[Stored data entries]
[Start of section]
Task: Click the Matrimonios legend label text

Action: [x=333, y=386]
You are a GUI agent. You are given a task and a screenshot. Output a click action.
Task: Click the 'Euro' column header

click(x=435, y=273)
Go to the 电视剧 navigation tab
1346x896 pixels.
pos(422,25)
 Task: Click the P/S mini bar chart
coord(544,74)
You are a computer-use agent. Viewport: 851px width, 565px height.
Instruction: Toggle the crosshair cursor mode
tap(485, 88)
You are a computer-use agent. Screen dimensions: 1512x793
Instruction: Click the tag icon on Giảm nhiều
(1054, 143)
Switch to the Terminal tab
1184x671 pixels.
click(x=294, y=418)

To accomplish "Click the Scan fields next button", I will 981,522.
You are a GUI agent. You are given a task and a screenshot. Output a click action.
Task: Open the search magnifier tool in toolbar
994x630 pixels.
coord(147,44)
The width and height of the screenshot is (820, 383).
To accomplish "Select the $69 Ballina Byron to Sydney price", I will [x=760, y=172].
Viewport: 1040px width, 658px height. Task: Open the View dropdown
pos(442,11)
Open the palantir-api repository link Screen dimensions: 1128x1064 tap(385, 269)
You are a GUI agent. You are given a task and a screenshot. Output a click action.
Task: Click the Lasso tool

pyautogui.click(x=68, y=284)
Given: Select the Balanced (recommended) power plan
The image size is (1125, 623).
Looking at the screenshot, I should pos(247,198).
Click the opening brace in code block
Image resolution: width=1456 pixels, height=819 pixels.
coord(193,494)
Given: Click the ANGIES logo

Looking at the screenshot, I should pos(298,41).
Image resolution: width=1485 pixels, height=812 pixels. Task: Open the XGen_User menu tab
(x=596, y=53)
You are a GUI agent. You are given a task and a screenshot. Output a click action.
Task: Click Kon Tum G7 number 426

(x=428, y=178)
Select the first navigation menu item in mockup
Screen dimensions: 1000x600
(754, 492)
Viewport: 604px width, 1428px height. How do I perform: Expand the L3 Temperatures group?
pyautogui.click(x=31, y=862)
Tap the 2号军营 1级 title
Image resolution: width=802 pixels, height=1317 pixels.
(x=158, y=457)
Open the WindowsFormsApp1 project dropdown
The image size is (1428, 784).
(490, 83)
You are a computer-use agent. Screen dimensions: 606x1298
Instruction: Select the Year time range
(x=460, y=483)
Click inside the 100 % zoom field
[End of section]
**Problem description**
Exact retyping of all the entries is required.

**Task answer**
Task: Click the Matrimonios legend label text

Action: [x=333, y=386]
You are a GUI agent. You are given a task and a screenshot. Output a click action.
Task: Click the 'Euro' column header

click(x=435, y=273)
Go to the 电视剧 navigation tab
1346x896 pixels.
pos(422,25)
 Task: Click the P/S mini bar chart
coord(544,74)
You are a computer-use agent. Viewport: 851px width, 565px height.
Instruction: Toggle the crosshair cursor mode
tap(485, 88)
You are a computer-use agent. Screen dimensions: 1512x793
Instruction: Click the tag icon on Giảm nhiều
(1054, 143)
Switch to the Terminal tab
1184x671 pixels.
click(x=294, y=418)

To accomplish "Click the Scan fields next button", I will 981,522.
You are a GUI agent. You are given a task and a screenshot. Output a click action.
Task: Open the search magnifier tool in toolbar
994x630 pixels.
coord(147,44)
The width and height of the screenshot is (820, 383).
To accomplish "Select the $69 Ballina Byron to Sydney price", I will [x=760, y=172].
Viewport: 1040px width, 658px height. Task: Open the View dropdown
pos(442,11)
Open the palantir-api repository link Screen dimensions: 1128x1064 tap(385, 269)
You are a GUI agent. You are given a task and a screenshot. Output a click action.
Task: Click the Lasso tool

pyautogui.click(x=68, y=284)
Given: Select the Balanced (recommended) power plan
The image size is (1125, 623).
Looking at the screenshot, I should pos(247,198).
Click the opening brace in code block
Image resolution: width=1456 pixels, height=819 pixels.
coord(193,494)
Given: Click the ANGIES logo

Looking at the screenshot, I should pos(298,41).
Image resolution: width=1485 pixels, height=812 pixels. Task: Open the XGen_User menu tab
(x=596, y=53)
You are a GUI agent. You are given a task and a screenshot. Output a click action.
Task: Click Kon Tum G7 number 426

(x=428, y=178)
Select the first navigation menu item in mockup
Screen dimensions: 1000x600
(754, 492)
Viewport: 604px width, 1428px height. How do I perform: Expand the L3 Temperatures group?
pyautogui.click(x=31, y=862)
Tap the 2号军营 1级 title
Image resolution: width=802 pixels, height=1317 pixels.
(x=158, y=457)
Open the WindowsFormsApp1 project dropdown
The image size is (1428, 784).
(490, 83)
You are a computer-use agent. Screen dimensions: 606x1298
Instruction: Select the Year time range
(x=460, y=483)
Click inside the 100 % zoom field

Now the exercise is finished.